Tensione geopolitica e nuovi flussi turistici
Le attese Nonostante la concorrenza di altre mete del Nord Italia investimenti e grandi brand per intercettare differenti segmenti di pubblico
Como
Il Lago di Como si prepara ad affrontare la stagione 2026 in un contesto internazionale ancora segnato da incertezze geopolitiche. In questo scenario, il tema della sicurezza torna centrale nelle scelte dei viaggiatori. «La sicurezza è un fattore fondamentale per i nostri ospiti – osserva Luca Leoni, presidente degli albergatori di Como –. È sufficiente un episodio critico in Europa perché, ad esempio, il turista americano modifichi immediatamente destinazione. È quindi auspicabile che non si verifichino tensioni nell’area del Mediterraneo».
Sul fronte della domanda, non si registrano al momento cambiamenti strutturali nei comportamenti, almeno nella prima parte dell’anno. «Le prenotazioni per i primi tre-quattro mesi sono positive. Nei mesi di luglio e agosto si nota invece un leggero rallentamento, fenomeno peraltro ricorrente, legato alla minore presenza di clientela americana e a un maggiore peso della domanda europea, che tende a prenotare più sotto data».

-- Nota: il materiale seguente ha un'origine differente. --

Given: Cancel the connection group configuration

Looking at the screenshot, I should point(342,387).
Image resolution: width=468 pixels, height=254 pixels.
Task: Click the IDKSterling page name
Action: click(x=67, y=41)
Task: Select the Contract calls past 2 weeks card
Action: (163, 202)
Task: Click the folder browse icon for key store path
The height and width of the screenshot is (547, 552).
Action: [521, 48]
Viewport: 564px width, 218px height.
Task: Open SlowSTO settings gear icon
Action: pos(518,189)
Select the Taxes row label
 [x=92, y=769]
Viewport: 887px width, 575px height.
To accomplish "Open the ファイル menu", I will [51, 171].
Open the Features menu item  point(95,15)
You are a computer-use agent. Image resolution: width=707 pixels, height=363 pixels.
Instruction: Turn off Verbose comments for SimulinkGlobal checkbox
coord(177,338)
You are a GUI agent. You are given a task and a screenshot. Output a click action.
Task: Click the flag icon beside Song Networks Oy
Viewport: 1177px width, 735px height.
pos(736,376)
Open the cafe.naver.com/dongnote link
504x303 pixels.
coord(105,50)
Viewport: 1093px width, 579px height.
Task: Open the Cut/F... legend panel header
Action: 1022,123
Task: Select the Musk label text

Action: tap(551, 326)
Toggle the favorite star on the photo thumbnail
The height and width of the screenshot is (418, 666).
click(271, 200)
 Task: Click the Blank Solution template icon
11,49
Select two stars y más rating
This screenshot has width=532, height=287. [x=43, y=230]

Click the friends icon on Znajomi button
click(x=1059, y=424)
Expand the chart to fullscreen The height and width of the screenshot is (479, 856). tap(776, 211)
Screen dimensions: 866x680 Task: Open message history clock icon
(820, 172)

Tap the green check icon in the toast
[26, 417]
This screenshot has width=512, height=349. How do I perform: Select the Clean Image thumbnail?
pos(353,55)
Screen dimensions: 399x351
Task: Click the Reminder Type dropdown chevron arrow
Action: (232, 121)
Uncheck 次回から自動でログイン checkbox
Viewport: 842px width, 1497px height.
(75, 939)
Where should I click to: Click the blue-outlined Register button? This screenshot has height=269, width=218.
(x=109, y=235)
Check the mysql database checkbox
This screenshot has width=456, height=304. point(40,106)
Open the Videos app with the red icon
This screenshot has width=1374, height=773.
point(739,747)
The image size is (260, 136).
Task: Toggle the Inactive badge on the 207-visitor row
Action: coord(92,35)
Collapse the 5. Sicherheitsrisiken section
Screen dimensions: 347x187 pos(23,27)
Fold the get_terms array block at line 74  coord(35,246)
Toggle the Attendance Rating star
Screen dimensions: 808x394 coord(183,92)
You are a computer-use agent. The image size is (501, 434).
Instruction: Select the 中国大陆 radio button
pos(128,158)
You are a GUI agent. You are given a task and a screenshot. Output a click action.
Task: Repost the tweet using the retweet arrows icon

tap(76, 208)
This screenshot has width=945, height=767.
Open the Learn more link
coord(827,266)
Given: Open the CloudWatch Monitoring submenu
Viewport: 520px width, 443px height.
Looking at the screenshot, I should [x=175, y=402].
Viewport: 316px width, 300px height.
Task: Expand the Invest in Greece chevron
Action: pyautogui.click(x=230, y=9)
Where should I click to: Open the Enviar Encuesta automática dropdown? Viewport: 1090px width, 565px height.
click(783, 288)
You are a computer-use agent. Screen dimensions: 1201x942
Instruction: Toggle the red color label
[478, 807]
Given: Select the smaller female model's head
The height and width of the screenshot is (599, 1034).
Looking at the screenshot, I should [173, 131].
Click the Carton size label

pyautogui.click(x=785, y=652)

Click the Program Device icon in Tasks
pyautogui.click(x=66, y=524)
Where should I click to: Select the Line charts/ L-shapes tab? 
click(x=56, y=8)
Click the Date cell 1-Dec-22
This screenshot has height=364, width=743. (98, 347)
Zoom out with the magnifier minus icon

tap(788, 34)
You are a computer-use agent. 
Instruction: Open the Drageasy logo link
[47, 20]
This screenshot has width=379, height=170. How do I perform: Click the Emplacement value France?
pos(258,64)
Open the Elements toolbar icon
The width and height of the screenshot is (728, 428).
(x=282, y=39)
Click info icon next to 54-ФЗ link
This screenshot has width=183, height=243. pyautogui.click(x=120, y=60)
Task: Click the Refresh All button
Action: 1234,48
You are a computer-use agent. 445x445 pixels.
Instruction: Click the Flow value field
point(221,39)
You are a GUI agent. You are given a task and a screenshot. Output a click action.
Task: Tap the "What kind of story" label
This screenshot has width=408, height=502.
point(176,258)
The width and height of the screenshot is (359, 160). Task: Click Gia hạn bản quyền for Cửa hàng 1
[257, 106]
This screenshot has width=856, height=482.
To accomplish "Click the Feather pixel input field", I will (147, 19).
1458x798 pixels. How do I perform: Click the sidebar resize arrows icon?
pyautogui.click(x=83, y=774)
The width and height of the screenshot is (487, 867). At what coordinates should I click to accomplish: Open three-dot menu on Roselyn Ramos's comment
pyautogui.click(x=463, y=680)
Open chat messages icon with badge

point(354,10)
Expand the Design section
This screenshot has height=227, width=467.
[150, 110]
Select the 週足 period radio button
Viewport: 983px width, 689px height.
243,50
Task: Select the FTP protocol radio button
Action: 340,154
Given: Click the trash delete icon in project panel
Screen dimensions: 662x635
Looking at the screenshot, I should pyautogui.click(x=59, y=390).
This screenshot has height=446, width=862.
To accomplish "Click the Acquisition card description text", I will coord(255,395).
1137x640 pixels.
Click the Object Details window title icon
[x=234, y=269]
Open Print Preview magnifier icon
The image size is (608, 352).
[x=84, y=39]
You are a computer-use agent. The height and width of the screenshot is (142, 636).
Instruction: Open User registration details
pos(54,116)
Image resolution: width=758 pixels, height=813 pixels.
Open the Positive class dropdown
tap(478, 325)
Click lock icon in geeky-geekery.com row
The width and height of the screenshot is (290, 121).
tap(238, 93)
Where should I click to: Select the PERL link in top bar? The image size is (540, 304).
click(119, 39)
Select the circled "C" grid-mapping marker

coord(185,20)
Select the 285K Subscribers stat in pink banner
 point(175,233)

Le tensioni internazionali stanno tuttavia incidendo sulla geografia dei flussi. «Una parte dei viaggiatori che aveva programmato soggiorni nella Penisola Arabica ha rivisto le proprie scelte. Allo stesso tempo, le criticità nei collegamenti aerei stanno creando difficoltà soprattutto per i flussi provenienti da Australia e area oceanica». Non mancano effetti indiretti anche sul fronte operativo: «Si registrano situazioni in cui personale proveniente da Paesi come lo Sri Lanka incontra difficoltà a raggiungere l’Italia».
In parallelo, il territorio continua ad attrarre investimenti rilevanti nel comparto alberghiero. «L’appeal del Lago di Como resta molto elevato, come dimostrano le nuove aperture. Tuttavia non possiamo abbassare la guardia: il rischio è che altre destinazioni del Nord Italia, come il Lago Maggiore o il Lago d’Iseo, possano intercettare parte della domanda». Un rischio mitigato, secondo Leoni, dalla qualità dell’offerta locale: «Le nostre strutture e il contesto paesaggistico non temono confronti. Il territorio vanta una tradizione consolidata di ospitalità e professionalità».
L’ingresso di grandi brand internazionali non viene percepito come un fattore destabilizzante. «Questi operatori muovono prevalentemente una clientela fidelizzata. Piuttosto, contribuiscono ad ampliare il bacino, intercettando nuovi visitatori che magari non conoscevano ancora la destinazione».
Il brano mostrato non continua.